Queixas no Ministério Público português
Em Novembro, quando foi publicada a primeira notícia do Expresso sobre a abertura dos inquéritos na PGR, o vice-presidente dizia ao semanário português que todos os seus investimentos em Portugal estavam “perfeitamente documentados junto das autoridades competentes” e adiantou, sobre o processo-crime, não ter sido notificado nem saber “o que se passa”. Até ao momento, pelo menos, nenhum dos visados era arguido.

Também sob investigação está o general Hélder Vieira Dias “Kopelipa”, ministro de Estado e chefe da Casa Militar da Presidência da República, que assume desde há muito o papel decisivo do controlo da segurança, como “braço direito do Presidente na área da política e da segurança” e tem, também ele, investimentos em importantes empresas em Portugal, lembra Fernando Jorge Cardoso.

Isabel dos Santos, empresária e filha do Presidente, é um dos nomes que constam das queixas apresentadas por cidadãos angolanos junto do Ministério Público português, mas nunca referidas nas notícias como estando a ser investigada. É a face mais visível do que Fernando Jorge Cardoso diz ser um momento favorável das relações Estado a Estado. “Nunca estiveram tão bem” por via de “investimentos fortes de Angola em empresas cotadas”, garante.
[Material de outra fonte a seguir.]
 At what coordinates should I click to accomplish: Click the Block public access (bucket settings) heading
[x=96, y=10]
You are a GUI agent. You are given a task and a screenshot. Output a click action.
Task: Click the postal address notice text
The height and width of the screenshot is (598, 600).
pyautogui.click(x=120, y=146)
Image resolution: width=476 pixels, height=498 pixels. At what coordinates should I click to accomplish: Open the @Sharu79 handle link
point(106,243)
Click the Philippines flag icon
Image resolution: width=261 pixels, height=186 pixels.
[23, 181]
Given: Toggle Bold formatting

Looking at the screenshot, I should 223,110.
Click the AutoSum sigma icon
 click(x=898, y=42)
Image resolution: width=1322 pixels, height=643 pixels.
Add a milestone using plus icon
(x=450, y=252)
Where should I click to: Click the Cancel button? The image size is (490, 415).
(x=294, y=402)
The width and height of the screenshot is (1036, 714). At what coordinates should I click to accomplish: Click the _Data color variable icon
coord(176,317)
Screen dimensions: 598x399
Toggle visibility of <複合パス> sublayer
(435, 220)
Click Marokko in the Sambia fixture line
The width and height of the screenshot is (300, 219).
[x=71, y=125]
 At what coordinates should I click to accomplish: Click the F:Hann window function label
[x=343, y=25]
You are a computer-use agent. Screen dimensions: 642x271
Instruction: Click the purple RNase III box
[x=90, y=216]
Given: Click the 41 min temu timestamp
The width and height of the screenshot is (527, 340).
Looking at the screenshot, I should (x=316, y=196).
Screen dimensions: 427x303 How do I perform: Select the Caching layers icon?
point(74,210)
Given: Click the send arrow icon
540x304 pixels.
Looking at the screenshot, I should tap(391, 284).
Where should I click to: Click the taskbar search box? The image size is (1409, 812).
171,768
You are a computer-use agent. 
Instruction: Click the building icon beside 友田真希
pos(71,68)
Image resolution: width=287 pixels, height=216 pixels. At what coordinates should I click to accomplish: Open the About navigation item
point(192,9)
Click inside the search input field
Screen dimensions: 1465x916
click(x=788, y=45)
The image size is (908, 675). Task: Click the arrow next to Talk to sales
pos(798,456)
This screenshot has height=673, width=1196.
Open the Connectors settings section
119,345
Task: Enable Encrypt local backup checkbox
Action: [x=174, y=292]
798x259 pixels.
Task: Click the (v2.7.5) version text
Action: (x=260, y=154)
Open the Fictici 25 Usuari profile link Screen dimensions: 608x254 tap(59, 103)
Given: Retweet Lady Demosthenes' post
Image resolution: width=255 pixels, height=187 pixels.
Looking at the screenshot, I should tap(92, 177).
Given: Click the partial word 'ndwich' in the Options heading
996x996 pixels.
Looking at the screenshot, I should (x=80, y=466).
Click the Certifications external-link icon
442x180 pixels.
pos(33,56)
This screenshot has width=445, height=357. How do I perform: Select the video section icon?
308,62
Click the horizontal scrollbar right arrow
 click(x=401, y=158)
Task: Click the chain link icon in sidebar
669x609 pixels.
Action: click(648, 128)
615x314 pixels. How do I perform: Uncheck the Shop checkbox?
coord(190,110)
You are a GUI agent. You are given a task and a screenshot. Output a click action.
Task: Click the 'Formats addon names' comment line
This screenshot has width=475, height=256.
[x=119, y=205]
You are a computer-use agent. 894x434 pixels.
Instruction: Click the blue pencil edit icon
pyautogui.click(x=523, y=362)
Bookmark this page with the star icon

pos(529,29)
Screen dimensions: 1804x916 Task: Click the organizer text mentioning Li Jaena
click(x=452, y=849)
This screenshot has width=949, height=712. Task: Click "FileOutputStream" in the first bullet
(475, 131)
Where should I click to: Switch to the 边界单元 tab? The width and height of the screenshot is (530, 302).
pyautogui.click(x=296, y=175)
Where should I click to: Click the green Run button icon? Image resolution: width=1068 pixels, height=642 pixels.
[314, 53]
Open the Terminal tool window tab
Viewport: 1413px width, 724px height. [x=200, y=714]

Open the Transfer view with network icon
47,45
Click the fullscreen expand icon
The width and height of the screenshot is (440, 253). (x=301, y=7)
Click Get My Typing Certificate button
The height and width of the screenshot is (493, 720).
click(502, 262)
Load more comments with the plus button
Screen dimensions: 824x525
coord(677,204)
Além de ter reforçado recentemente a sua presença nos sectores da banca a das telecomunicações, onde domina a Zon Optimus juntamente com a Sonae (dona do PÚBLICO), Isabel dos Santos é accionista da Galp Energia e detém 19% do BPI, além de 25% do banco BIC (que adquiriu o BPN).  

“Este tipo de negócios vai continuar”, considera Fernando Jorge Cardoso. Para ele, os verdadeiros prejudicados do actual clima de crispação são os pequenos empresários e famílias portuguesas estabelecidos ou com vontade de o fazerem em Angola, onde vivem cerca de 200 mil portugueses. “Os interesses de um lado e do outro são suficientemente sólidos e fortes” e o investigador Fernando Jorge Cardoso não acredita num “rompimento das relações económicas e comerciais”.

A acontecer, quem perderia seria principalmente Portugal, considera, por sua vez, o economista Manuel Alves da Rocha, que refere o leque de “outras oportunidades” que tem Luanda para “desenvolver relações” com outros parceiros. “Na actual circunstância de crise em Portugal, este problema afecta muito mais do que afecta Portugal”, diz, lembrando que Angola é o primeiro destino das exportações portuguesas fora da União Europeia.

Portugal tem vindo a perder espaço nas relações com Angola, diz o jornalista Mário Paiva. China e Brasil estão bem posicionados. José Eduardo dos Santos foi recentemente convidado pelo primeiro-ministro britânico, David Cameron, para uma visita a Inglaterra. Além dos britânicos, escreveu esta semana o Jornal de Angola, também os russos e os franceses se mostram interessados em estreitar relações com Luanda. A França teve, durante anos, as suas relações diplomáticas sob forte pressão das investigações judiciais que decorriam em Paris relativas ao Angolagate, sobre a venda de armas da Rússia a Luanda, nos anos 1990, através dos empresários Pierre Falcone (franco-brasileiro) e Arcadi Gaydamak (russo ), e que tinham também José Eduardo dos Santos entre os acusados de receber comissões elevadas. Luanda tentou várias vezes que Paris abandonasse os processos.

Em Portugal, Mário Paiva não vê como provável que as investigações dêem resultados, em parte, diz, porque “o Governo português entrou numa relação de grande dependência do Governo angolano”.